Jahrelang hörte Schweden Geräusche, die wie feindliche U-Boote klangen, die durch seine Gewässer glitten. Die Marine nahm die Signale wahr, fürchtete sowjetische Eindringlinge und setzte echte Zeit und echtes Geld darauf an, ihnen nachzujagen. Dann hörten Wissenschaftler genauer hin und fanden etwas fast Komisches: Die "U-Boote" waren Heringsschwärme, die Blasen freisetzten.[1][2][4]
Das Geräusch war kein bloßes diffuses Unterwasserrauschen. Die schwedischen Forscher Magnus Wahlberg und Håkan Westerberg untersuchten die Gasfreisetzung bei Heringen und fanden heraus, dass die Fische einen markanten Laut erzeugten, den sie als "pulsed chirp" bezeichneten, eine schnelle Serie von Pulsen, die entstand, wenn Luft aus dem Schwimmblasensystem durch die Analöffnung ausgestoßen wurde.[4] Ein anderes Team, das pazifische und atlantische Heringe untersuchte, zeichnete verwandte Geräusche auf, die es Fast Repetitive Ticks, kurz FRTs, nannte. Das sind breitbandige Pulsfolgen, die oft nach Einbruch der Dunkelheit auftreten und mehrere Sekunden dauern können.[3]

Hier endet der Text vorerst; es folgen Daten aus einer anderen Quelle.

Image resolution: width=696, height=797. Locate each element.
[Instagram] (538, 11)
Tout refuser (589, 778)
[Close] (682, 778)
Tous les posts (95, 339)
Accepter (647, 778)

Der wirklich seltsame Teil ist, dass es sich wahrscheinlich nicht um Verdauung in dem Sinn handelte, den man sich sofort vorstellt. Wie The Guardian in seiner Zusammenfassung der Forschung schrieb, deutete die Gaschromatographie darauf hin, dass die Blasen aus Luft bestanden, die die Fische an der Oberfläche geschluckt hatten, nicht aus klassischer Darmgasbildung.[1] Heringe nutzen diese Luft, um ihre Schwimmblase zu regulieren, und können sie über einen mit Darm und Analöffnung verbundenen Gang wieder ablassen.[3][4] Ja, "Heringsfürze" ist die Schlagzeilenversion, aber die eigentliche Biologie ist merkwürdiger und eleganter.
Wenn man das weiß, wirkt die Kalte-Krieg-Panik wie ein perfekter Sturm aus Kontext und Akustik. Schweden hatte nach sowjetischen U-Boot-Zwischenfällen in der Ostsee echte Gründe zur Nervosität, also trafen unerklärliche Unterwassergeräusche auf einen ohnehin angespannten politischen Moment.[2] Was die Marine brauchte, war nicht mehr Verdacht. Sie brauchte einen Biologen mit einem Hydrophon. Mitte der 1990er Jahre zeigten Forscher, dass die Blasengeräusche der Heringe den rätselhaften Signalen so stark ähnelten, dass sie Jahre der U-Boot-Angst entkräften konnten.[1][2][4]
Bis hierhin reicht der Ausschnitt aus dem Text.